■ **WORK REQUIRED**
The data must be copied over exactly and in full.

■ **RECORD SET**
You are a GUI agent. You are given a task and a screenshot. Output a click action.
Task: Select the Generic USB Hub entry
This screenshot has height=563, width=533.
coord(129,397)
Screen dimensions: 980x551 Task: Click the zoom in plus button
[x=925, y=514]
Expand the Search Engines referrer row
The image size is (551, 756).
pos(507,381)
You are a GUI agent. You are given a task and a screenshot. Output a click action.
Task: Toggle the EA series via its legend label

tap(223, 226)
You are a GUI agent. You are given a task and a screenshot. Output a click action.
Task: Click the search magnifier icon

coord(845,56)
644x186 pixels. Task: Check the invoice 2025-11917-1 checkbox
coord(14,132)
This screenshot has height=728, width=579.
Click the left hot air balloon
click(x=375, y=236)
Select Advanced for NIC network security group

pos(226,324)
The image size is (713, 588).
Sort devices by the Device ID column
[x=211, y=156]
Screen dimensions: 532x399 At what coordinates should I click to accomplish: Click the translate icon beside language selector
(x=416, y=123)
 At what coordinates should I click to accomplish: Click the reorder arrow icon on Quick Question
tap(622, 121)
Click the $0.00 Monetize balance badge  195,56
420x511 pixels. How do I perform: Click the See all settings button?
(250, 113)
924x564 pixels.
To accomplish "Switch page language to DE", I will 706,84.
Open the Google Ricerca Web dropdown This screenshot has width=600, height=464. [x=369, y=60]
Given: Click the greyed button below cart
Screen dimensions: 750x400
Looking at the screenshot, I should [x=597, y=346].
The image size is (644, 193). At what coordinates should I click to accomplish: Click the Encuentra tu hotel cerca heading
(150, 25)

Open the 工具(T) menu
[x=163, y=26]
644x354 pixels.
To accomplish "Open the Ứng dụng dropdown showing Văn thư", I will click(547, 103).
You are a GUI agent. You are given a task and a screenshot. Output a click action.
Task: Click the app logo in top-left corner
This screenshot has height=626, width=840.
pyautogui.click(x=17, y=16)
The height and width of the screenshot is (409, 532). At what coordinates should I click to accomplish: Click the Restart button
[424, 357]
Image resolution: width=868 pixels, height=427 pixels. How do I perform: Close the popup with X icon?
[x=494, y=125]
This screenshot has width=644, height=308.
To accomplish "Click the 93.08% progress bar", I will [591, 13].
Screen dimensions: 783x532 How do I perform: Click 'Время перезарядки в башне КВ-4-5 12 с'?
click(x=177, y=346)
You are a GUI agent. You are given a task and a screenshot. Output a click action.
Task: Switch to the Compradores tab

■ **ANSWER TO THE EXERCISE**
You are a GUI agent. You are given a task and a screenshot. Output a click action.
Task: Select the Generic USB Hub entry
This screenshot has height=563, width=533.
coord(129,397)
Screen dimensions: 980x551 Task: Click the zoom in plus button
[x=925, y=514]
Expand the Search Engines referrer row
The image size is (551, 756).
pos(507,381)
You are a GUI agent. You are given a task and a screenshot. Output a click action.
Task: Toggle the EA series via its legend label

tap(223, 226)
You are a GUI agent. You are given a task and a screenshot. Output a click action.
Task: Click the search magnifier icon

coord(845,56)
644x186 pixels. Task: Check the invoice 2025-11917-1 checkbox
coord(14,132)
This screenshot has height=728, width=579.
Click the left hot air balloon
click(x=375, y=236)
Select Advanced for NIC network security group

pos(226,324)
The image size is (713, 588).
Sort devices by the Device ID column
[x=211, y=156]
Screen dimensions: 532x399 At what coordinates should I click to accomplish: Click the translate icon beside language selector
(x=416, y=123)
 At what coordinates should I click to accomplish: Click the reorder arrow icon on Quick Question
tap(622, 121)
Click the $0.00 Monetize balance badge  195,56
420x511 pixels. How do I perform: Click the See all settings button?
(250, 113)
924x564 pixels.
To accomplish "Switch page language to DE", I will 706,84.
Open the Google Ricerca Web dropdown This screenshot has width=600, height=464. [x=369, y=60]
Given: Click the greyed button below cart
Screen dimensions: 750x400
Looking at the screenshot, I should [x=597, y=346].
The image size is (644, 193). At what coordinates should I click to accomplish: Click the Encuentra tu hotel cerca heading
(150, 25)

Open the 工具(T) menu
[x=163, y=26]
644x354 pixels.
To accomplish "Open the Ứng dụng dropdown showing Văn thư", I will click(547, 103).
You are a GUI agent. You are given a task and a screenshot. Output a click action.
Task: Click the app logo in top-left corner
This screenshot has height=626, width=840.
pyautogui.click(x=17, y=16)
The height and width of the screenshot is (409, 532). At what coordinates should I click to accomplish: Click the Restart button
[424, 357]
Image resolution: width=868 pixels, height=427 pixels. How do I perform: Close the popup with X icon?
[x=494, y=125]
This screenshot has width=644, height=308.
To accomplish "Click the 93.08% progress bar", I will [591, 13].
Screen dimensions: 783x532 How do I perform: Click 'Время перезарядки в башне КВ-4-5 12 с'?
click(x=177, y=346)
You are a GUI agent. You are given a task and a screenshot. Output a click action.
Task: Switch to the Compradores tab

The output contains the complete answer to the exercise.